The nature of PDEs means that solving them often requires sophisticated numerical techniques, given that analytical solutions may not be feasible or might not exist at all.

Sparse Matrix Representation

When solving large systems of equations derived from discretized domains in PDEs, matrices often become very large. However, these matrices can also be sparse, meaning they have numerous zero elements relative to non-zero elements.
Sparse matrix representation is a way to optimize storage and computational resources by focusing only on non-zero elements.

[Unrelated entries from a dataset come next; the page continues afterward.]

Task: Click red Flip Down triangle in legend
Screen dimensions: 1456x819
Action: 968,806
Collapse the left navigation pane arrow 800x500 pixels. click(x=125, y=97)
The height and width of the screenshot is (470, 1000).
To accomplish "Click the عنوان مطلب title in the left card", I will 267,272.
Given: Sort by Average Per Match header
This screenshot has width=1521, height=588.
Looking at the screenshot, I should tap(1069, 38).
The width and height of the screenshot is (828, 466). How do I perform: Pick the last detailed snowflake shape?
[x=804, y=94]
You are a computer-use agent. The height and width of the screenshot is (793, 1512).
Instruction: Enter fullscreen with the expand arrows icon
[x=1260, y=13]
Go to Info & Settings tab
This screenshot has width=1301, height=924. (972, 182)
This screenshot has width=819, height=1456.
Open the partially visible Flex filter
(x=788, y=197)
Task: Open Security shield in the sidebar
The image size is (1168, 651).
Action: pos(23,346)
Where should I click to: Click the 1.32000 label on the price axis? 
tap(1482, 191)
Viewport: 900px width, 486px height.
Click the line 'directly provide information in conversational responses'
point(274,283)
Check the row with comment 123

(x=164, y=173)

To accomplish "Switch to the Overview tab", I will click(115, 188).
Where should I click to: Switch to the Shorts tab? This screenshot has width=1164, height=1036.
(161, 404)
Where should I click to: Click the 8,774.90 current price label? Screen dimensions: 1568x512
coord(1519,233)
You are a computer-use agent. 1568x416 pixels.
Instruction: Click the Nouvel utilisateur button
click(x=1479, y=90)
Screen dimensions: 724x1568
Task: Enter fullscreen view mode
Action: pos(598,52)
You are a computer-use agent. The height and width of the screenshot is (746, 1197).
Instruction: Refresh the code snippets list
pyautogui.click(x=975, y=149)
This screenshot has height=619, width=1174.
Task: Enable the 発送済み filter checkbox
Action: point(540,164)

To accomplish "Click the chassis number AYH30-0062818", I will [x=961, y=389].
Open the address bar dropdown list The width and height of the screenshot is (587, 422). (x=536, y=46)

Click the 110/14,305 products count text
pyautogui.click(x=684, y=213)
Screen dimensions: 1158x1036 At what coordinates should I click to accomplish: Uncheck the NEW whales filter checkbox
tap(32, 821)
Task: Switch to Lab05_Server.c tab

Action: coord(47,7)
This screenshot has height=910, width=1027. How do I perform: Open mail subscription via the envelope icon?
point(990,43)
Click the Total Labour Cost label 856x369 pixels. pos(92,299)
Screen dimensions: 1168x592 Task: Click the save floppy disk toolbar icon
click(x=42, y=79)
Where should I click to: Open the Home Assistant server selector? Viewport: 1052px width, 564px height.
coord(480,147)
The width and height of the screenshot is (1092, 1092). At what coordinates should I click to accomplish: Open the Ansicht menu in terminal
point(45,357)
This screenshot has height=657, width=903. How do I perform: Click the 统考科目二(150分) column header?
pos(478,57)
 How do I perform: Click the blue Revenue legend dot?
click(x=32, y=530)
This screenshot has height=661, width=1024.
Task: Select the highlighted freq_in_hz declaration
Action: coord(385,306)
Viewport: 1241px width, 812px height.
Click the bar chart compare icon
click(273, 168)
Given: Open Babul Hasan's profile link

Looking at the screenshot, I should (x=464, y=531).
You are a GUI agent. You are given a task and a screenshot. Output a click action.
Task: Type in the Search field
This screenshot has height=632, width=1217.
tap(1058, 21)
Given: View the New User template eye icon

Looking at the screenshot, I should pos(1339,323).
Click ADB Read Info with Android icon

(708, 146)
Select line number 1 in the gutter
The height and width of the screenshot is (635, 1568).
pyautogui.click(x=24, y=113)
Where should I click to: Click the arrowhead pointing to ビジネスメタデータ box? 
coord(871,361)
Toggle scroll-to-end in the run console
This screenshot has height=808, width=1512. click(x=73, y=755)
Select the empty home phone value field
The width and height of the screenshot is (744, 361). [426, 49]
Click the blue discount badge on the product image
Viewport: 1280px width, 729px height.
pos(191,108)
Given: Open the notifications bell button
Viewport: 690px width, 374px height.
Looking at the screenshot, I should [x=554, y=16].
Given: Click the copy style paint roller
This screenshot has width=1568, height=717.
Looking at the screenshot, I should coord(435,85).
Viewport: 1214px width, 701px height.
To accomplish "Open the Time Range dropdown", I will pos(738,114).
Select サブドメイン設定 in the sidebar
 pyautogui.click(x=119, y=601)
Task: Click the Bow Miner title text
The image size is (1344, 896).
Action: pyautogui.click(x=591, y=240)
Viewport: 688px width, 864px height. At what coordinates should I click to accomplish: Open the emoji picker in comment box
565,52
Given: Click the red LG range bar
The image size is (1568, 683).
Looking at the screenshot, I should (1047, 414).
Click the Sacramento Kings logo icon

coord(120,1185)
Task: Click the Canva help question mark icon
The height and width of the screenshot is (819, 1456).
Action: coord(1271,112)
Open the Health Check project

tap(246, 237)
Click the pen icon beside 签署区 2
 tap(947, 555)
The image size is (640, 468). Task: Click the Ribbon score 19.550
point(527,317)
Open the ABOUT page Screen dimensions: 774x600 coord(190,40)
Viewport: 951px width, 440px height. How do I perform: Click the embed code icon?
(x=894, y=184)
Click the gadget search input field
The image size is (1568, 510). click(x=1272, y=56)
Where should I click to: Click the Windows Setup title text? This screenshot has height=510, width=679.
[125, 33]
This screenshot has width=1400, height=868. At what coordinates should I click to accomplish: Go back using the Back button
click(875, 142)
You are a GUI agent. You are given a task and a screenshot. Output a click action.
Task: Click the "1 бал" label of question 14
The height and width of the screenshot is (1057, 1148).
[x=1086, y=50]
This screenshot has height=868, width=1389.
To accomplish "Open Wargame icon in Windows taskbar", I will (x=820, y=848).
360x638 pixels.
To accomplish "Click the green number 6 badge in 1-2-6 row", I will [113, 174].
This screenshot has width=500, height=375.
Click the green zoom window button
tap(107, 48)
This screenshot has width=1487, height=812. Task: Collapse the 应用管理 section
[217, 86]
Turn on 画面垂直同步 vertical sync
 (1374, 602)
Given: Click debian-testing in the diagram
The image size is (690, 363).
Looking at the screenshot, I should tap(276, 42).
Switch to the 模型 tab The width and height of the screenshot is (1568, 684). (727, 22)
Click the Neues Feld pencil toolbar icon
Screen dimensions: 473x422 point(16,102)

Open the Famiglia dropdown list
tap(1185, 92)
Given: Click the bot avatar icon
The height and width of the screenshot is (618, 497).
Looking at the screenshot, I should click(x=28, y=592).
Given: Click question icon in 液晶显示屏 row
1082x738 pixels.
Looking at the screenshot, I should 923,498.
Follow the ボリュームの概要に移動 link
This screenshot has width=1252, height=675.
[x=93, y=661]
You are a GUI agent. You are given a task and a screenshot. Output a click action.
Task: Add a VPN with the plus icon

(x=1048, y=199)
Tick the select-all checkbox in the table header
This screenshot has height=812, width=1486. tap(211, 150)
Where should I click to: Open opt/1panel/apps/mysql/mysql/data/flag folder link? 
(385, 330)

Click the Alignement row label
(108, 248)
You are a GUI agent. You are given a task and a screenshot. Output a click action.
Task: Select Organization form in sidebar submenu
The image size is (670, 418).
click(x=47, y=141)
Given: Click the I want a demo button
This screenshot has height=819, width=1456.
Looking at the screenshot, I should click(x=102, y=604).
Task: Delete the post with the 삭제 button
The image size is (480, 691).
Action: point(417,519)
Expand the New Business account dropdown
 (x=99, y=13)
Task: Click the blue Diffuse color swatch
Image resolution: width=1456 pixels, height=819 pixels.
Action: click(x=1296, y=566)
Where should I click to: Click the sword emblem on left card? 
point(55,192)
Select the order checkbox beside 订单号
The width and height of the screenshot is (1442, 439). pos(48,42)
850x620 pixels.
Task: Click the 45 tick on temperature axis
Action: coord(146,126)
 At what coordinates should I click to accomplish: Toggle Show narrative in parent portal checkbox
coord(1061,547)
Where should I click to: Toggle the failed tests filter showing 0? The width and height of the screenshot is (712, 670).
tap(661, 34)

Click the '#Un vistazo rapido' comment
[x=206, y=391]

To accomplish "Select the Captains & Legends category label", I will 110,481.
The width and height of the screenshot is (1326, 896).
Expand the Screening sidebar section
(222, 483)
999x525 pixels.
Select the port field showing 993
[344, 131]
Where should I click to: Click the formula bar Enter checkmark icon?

In the exercise scenario, representing the matrix 'A' as a sparse matrix means focusing computational efforts and memory on significant coefficients. This dramatically reduces the computational load, especially when solving large systems with potentially thousands of equations. The format reduces storage requirements and speeds up mathematical operations, which can be crucial for real-time applications or large-scale simulations.
Overall, understanding sparse matrix representation requires an appreciation of data structure optimization and the ability to exploit sparsity in linear systems to harness efficient algorithm performance.